One of the country's most prominent architects says a massive Toronto casino does not make sense from a real-estate perspective and would have crushing social impacts.

Jack Diamond, principal with Diamond and Schmitt Architects, met with The Globe and Mail's editorial board Wednesday. Mr. Diamond, whose work includes Toronto's Four Seasons Centre for the Performing Arts and the Israeli Foreign Ministry, told the board he is vehemently opposed to a large gaming complex in the city.

"The Exhibition grounds belong to the city of Toronto and the public," he said, referring to one of the potential casino sites. "The fact that we're not using it well is the excuse, currently. But once it's gone, it's gone. That is a public good that we should retain."

Mr.
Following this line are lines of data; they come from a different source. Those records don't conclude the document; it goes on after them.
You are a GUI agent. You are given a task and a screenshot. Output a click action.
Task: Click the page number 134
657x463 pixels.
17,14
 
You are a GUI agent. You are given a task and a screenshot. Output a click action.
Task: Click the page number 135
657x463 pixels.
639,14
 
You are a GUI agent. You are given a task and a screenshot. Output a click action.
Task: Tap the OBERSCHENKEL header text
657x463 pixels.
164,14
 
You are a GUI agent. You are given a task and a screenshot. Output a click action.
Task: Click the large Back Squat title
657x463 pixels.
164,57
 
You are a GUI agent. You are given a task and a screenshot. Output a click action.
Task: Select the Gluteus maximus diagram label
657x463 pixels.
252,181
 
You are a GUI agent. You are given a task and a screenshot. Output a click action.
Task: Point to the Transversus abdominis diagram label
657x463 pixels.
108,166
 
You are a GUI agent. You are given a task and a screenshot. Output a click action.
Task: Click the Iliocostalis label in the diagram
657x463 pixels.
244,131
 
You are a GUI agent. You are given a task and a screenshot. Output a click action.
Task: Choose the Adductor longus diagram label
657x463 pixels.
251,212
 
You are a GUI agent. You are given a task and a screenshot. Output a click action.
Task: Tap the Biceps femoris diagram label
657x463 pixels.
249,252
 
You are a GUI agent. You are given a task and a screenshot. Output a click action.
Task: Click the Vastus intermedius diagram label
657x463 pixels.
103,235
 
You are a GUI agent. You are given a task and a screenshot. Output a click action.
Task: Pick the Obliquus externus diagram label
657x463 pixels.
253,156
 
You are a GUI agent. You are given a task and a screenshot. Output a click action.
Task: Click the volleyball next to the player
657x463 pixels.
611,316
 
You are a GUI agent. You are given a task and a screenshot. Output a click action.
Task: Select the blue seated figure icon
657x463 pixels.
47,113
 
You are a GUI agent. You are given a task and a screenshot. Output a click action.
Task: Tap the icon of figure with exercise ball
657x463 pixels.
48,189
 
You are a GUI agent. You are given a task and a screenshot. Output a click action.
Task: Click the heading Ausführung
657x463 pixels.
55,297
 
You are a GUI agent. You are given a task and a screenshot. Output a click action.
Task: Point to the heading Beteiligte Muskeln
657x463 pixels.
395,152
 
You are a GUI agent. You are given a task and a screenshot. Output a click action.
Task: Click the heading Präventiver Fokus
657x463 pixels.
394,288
Diamond was joined Wednesday by Maureen Lynett, co-founder of No Casino Toronto, and Sandy Garossino, co-founder of Vancouver Not Vegas, which in 2011 led the charge against a $500-million casino in downtown Vancouver.

Mr. Diamond, who is a member of the Order of Ontario and an Officer of the Order of Canada, said people who are problem gamblers tend to be at the bottom of the income scale. The money they would use on food, rent and clothes is instead handed over to casinos.

He said he is not opposed to the existing casino at Woodbine, but is against a new Toronto gaming facility because of its accessibility. "If you make high accessibility [gaming] in a central urban area, the impact of the casino will be far greater than having it at Woodbine," he said.

The casino issue will go before Mayor Rob Ford's executive committee later this month, with a full council vote expected in April. The mayor has expressed his support for the casino, arguing it will bring in millions in revenue and thousands of jobs.

Mr. Diamond questioned the revenue projections, which have ranged anywhere from $18-million to $106-million to $168-million.

The Port Lands site is also being considered for a casino and Mr. Diamond said that, too, would be a mistake. "I see that as an extraordinary future for this city. I mean, it's a Venice on our city core boundary," he said, referring to the area's canals and its proposed redevelopment as a mixed-use residential site and parkland on the waterfront.

Ms. Lynett said No Casino Toronto has come a long way since she co-founded the group in June. The group has said a casino would increase crime and traffic gridlock. Ms. Lynett said the casino opposition is growing stronger and people no longer say to her, "Who are you?"